# Question on making ahead jalapenos



## homecook (Aug 30, 2008)

I'm not sure if this is the right place for this question. Please move if need be. I have to make 100 stuffed jalapenos for tomorrow for a cookout at my dd. Here's the recipe.

50 jalapenos, cut in half deseeded and ribs removed (a bunch of sissies)
cream cheese
cajun seasoning
garlic powder

Mix cream cheese, cajun seasoning and garlic powder together. Fill jalapeno halves. Wrap with 1/2 slice bacon. Secure with toothpick.

The question is, can I make these now for tomorrow. Do you think they will get mushy before we get them on the grill?? I usually make them the day of but I've got too much other stuff to make and wanted to save some time. Thanks for your help.

Barb


----------



## pacanis (Aug 30, 2008)

I don't see a problem with it if you stick them in the fridge in a plastic container, or maybe a cookie sheet with plastic wrap over them. I'd do it, but then I'm not a fraternal member of the food police either


----------



## homecook (Aug 30, 2008)

Thanks pacanis! I'll give it a try.
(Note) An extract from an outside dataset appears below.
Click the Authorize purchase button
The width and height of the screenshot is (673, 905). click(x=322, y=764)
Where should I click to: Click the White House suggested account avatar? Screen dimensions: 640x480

SIL may not even notice, at least I hope not, he's kind of picky about his jalapenos. lol I think once they're on the grill they'll crisp up well enough.

Barb


----------



## Andy M. (Aug 30, 2008)

You shouldn't have a problem doing it the day before.  They won't get soft.


----------



## KissTC (Aug 30, 2008)

As above...No probs. In fact they might even be better because it will allow the flavours to come together...almost like a marinade.


----------



## Michael in FtW (Aug 30, 2008)

homecook said:


> ... The question is, can I make these now for tomorrow? Do you think they will get mushy before we get them on the grill??...


 
IMHO - I see no reason you can't. You're going to stuff them after cutting and seeding - so the cut side will not be exposed to air which might cause them to soften if left unstuffed for a couple of days.


----------



## homecook (Aug 31, 2008)

Thanks everyone. I made them all up and they're in the fridge. I can't wait til we get those on the grill. Yum!

Barb


----------